Boulder City Municipal Airport  is a public use airport located one nautical mile (2 km) southwest of the central business district of Boulder City, in Clark County, Nevada, United States. In operation since 1990, it is owned by Boulder City Municipality.

As per the Federal Aviation Administration, this airport had 300,553 passenger boardings (enplanements) in calendar year 2008, 194,838 in 2009, and 169,923 in 2010. The National Plan of Integrated Airport Systems for 2011–2015 categorized it as a primary commercial service airport.

Although many U.S. airports use the same three-letter location identifier for the FAA and IATA, Boulder City Municipal Airport is assigned BVU by the FAA and BLD by the IATA (which assigned BVU to Beluga Airport in Beluga, Alaska).

History
Boulder City Municipal Airport opened on July 2, 1990. It replaced Boulder City Airport, which operated from 1933 into the 1980s. The prior airport was located north of the current airport, much closer to U.S. Route 93.

On March 19, 2009, the Boulder City Aerocenter, a new  terminal, opened to service Papillon Grand Canyon Helicopters, Grand Canyon Airlines and Grand Canyon Scenic Airlines.

• Dataset extract
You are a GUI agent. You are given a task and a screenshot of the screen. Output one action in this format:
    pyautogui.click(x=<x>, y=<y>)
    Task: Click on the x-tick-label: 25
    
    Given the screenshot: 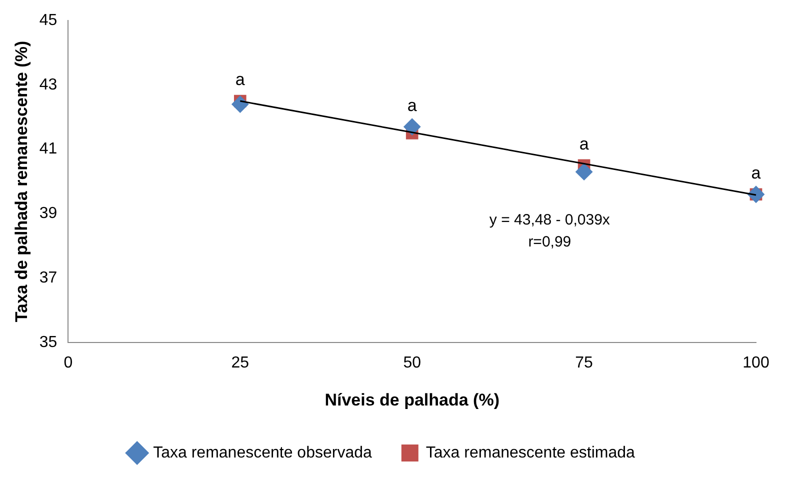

• Tasks
1: Copy the section of the Boulder City airport text word for word, from "Although many U.S." up to and including "U.S. Route 93.".
2: According to the Boulder City airport text, on what date did Boulder City Municipal Airport open?
3: Name every operator that the Boulder City airport text says the Boulder City Aerocenter opened to serve.

• Exercise results
1:
Although many U.S. airports use the same three-letter location identifier for the FAA and IATA, Boulder City Municipal Airport is assigned BVU by the FAA and BLD by the IATA (which assigned BVU to Beluga Airport in Beluga, Alaska).

History
Boulder City Municipal Airport opened on July 2, 1990. It replaced Boulder City Airport, which operated from 1933 into the 1980s. The prior airport was located north of the current airport, much closer to U.S. Route 93.

2: July 2, 1990.

3: Papillon Grand Canyon Helicopters, Grand Canyon Airlines, Grand Canyon Scenic Airlines